Birth Choices and Good Waffles
Over my pregnancy I’ve heard a lot of what I’ll sum up as “but did you consider doing it my way”. Specifically: “but did you consider a homebirth.” The flip side, equally relevant, would be to go to a friend planning a home birth and ask, “But did you know about hospitals?” So I don’t lose anyone to righteous indignation, either is very different than responding to a friend seeking counsel or personal experience, both are responding to a decision that has already been made and assume that the person has not made their decision prayerfully, with their spouse.
Sometimes the suggestions come from a place that I’d liken to if you found the most amazing diner and you JUST HAD TO preach about their chicken and waffles. Best chicken and waffles of your life. These responses are born out of sheer enthusiasm. You’re gonna go somewhere else for breakfast? But did you hear about Best Chicken and Waffles of Your Dang Life up the road? Because some women choose homebirth or hospital birth and the result is what they order off the menu - and when that happens there should be nothing on our lips but praises because this is GOOD WAFFLES.

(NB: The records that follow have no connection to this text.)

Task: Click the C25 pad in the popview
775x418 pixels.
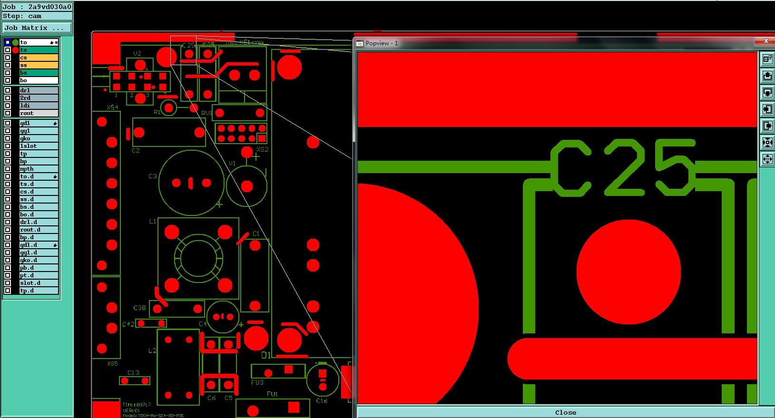Action: click(x=628, y=272)
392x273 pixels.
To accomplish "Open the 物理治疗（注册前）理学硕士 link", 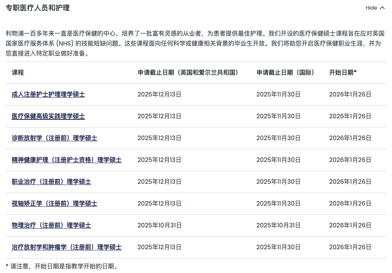I will (x=51, y=226).
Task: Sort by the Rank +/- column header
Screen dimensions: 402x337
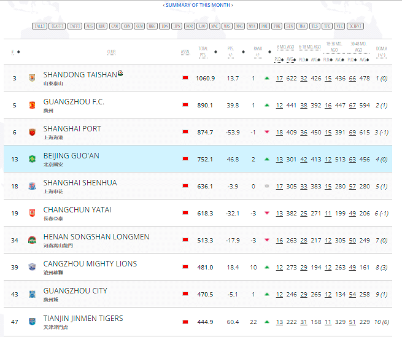Action: tap(258, 52)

The problem is when responses assume we are owed a certain experience, certain waffles. Better waffles. For a God-fearing woman that is an invitation to Poison Waffles. The metaphor is breaking down but I/we need levity, and we are not owed any kind of waffles. Think of how we recount birth stories. This is our war, women, and these are our war stories. Fear God, do not fear where we can only die. To die daily for our people, in His name, and to say not what I want Lord but what you will! Nothing will happen to my body even in this fallen world that God did not ordain, nothing that is beyond Him using for His good purpose, and I say that as someone whose body has been through its share of terrible things. (see Matthew 10: 28-29) It would be an oversimplification to say it’s because I’ve lost so many babies that I’m happy with any road that ends in holding a living child in my arms. That wouldn’t be wrong exactly, but it falls short of a better truth: It’s that in losing babies I learned that God loves me all the time, and that is the best story, the best waffles.
***The last line of the first paragraph got cut pretty significantly in my edits and originally referenced that the decision might not even be what was originally hoped/planned/decided on and that *this could be hard* for the couple. I cut it for space and focus and because of instagram’s character limit, but it’s important to remember you might be legitimately stumbling a sister as she tries to keep a right orientation when things go belly up.

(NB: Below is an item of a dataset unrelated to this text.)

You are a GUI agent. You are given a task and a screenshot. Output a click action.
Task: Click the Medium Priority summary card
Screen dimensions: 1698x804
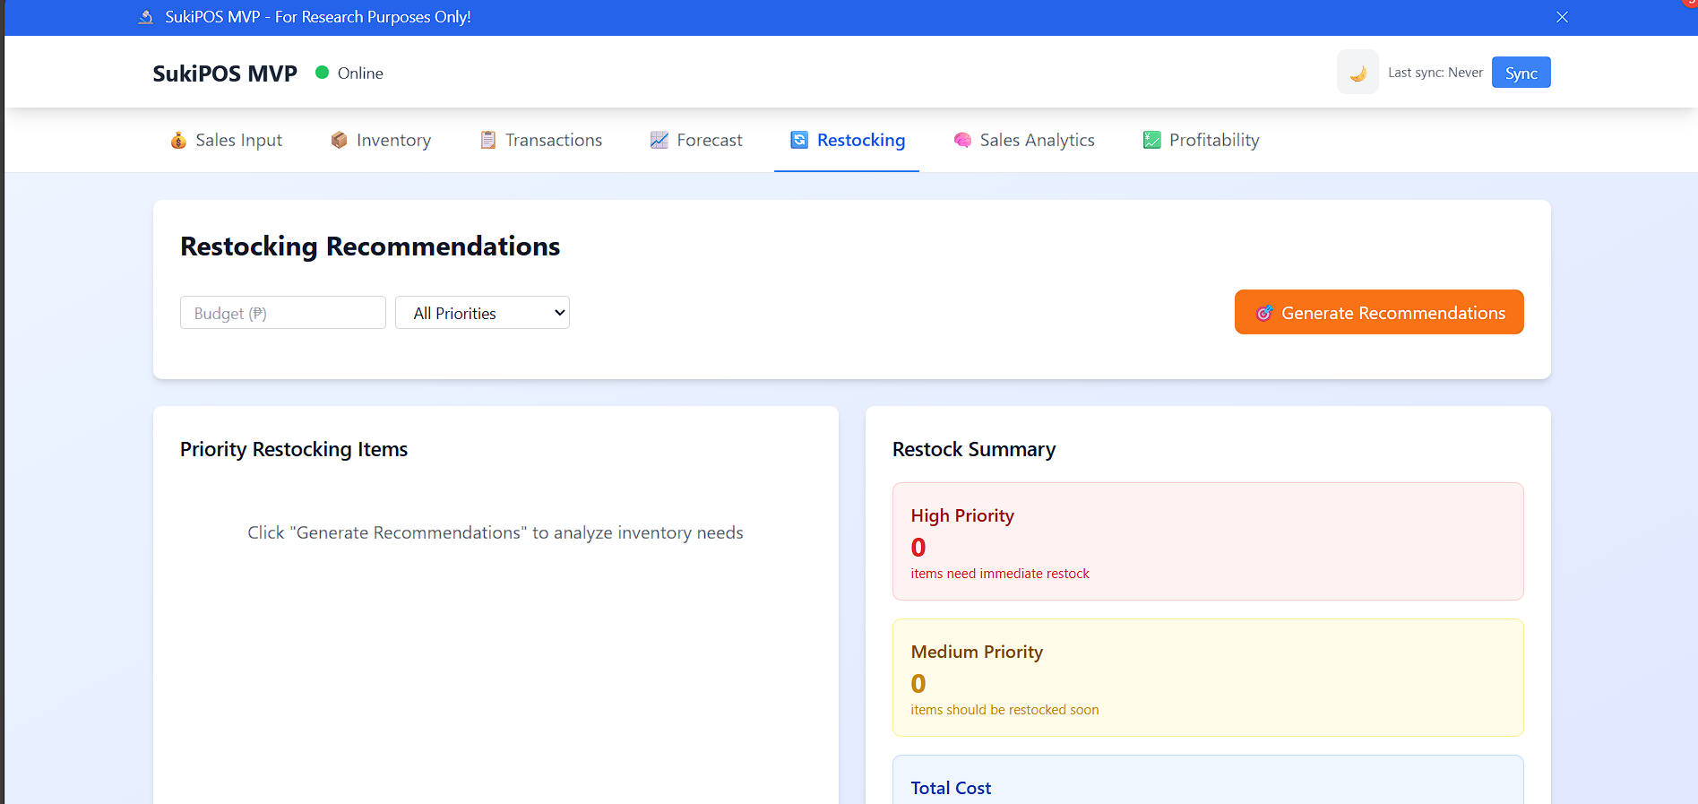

Likewise, a lot of comments are passed off as information sharing, assuming the recipient does not know that data. In the current age where so much information is broadly and openly shared - and I’ll grant this is informed by my own particular tendency to be curious and research-oriented to a fault - this is a daring assumption. For example as I gear up for the latest Change of Plans and have a scheduled c-section, I’m going in with too much information - too much knowledge that informed my hopes for our very different plans.
I am not talking about sharing birth stories. I love those. And I am not trying to address “why” someone might feel earnestly compelled to take on an activist role for a birth option. I am talking about telling fellow Christian women we are owed a different birth story than the one God gives us. When we accept the waffles we have been given counting it all joy - that can turn them into good waffles.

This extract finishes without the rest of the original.